To simplify the traditional process, the team led by Harvard Medical School researchers at Brigham and Women’s Hospital, in collaboration with investigators at Massachusetts General Hospital and Beth Israel Deaconess Medical Center has developed a new approach to automatically extract tens of thousands of short spindle-like waveform events from EEG data collected throughout an entire night. The new method extracts tens of thousands of electrical events from the brain waves of a sleeping person. Information from these waveforms is then used to create a picture of brain activity that is similar to a fingerprint that is unique for each person and consistent from one night to the next. And instead of looking at the waveforms in terms of fixed sleep stages — wake, REM, and non-REM sleep stage 1 through 3 — as standard sleep studies do, the researchers characterized the full continuum of gradual changes that occur in the brain during sleep.
First and senior author of the study, Michael Prerau, HMS assistant professor of medicine at Brigham and Women’s, said that “this work expands the way we can look at brain activity during sleep. By moving beyond traditional notions that break up the complex continuum of sleep into specific categories and waveform classes, we can reveal new types of signals and dynamics that may be important for understanding brain health and disease.”
During experimentation, the team collected the data and created graphical representations called slow oscillation power and phase histograms, which provide powerful visualization of the activity of all the waveforms as a function of continuous sleep depth and synchronized activity in the cortex.

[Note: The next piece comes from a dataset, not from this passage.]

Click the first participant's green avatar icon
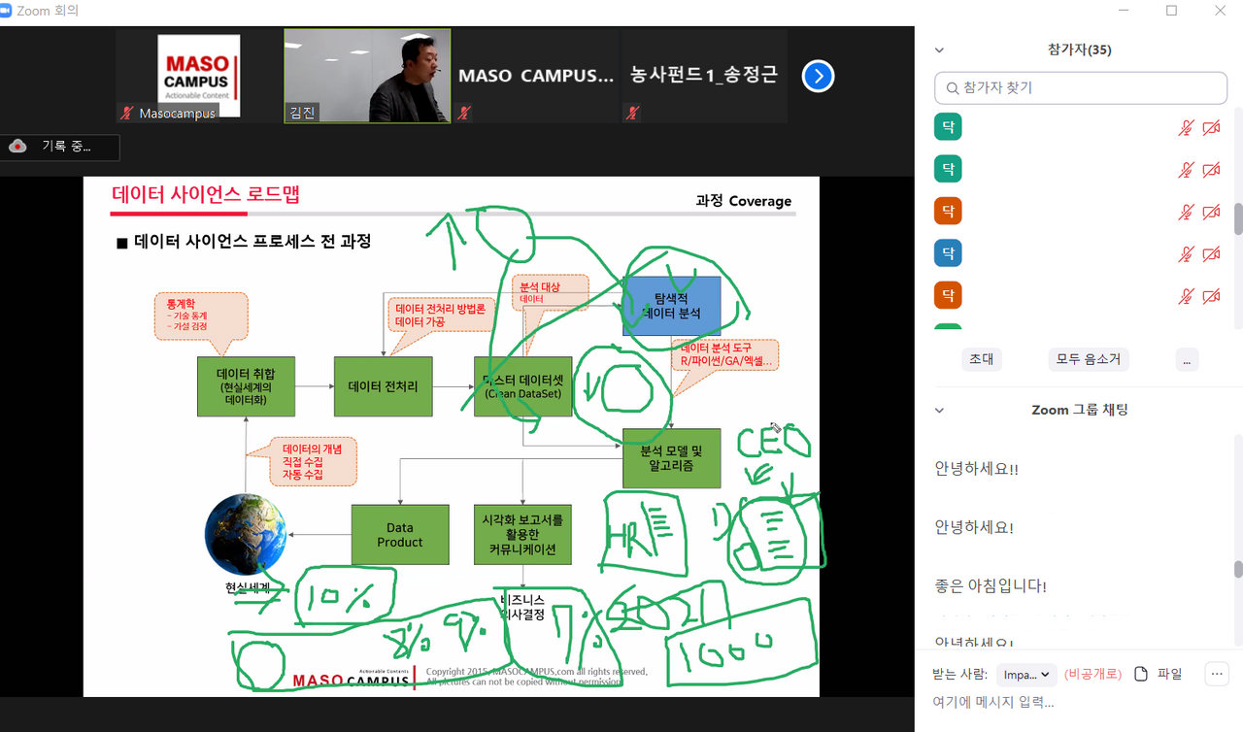 pyautogui.click(x=948, y=127)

“This further demonstrates the richness of the information that traditional, manual scoring leaves on the table,” said co-author Shaun Purcell, HMS associate professor of psychiatry at Brigham and Women’s
The researchers aim to enhance their study for understanding other neurodevelopmental disorders characterized by differences in sleep, such as autism and pediatric epilepsy. If the accuracy is improved to characterize the individual differences observed in both neurological health and disease, this could result in improved diagnostics and treatments.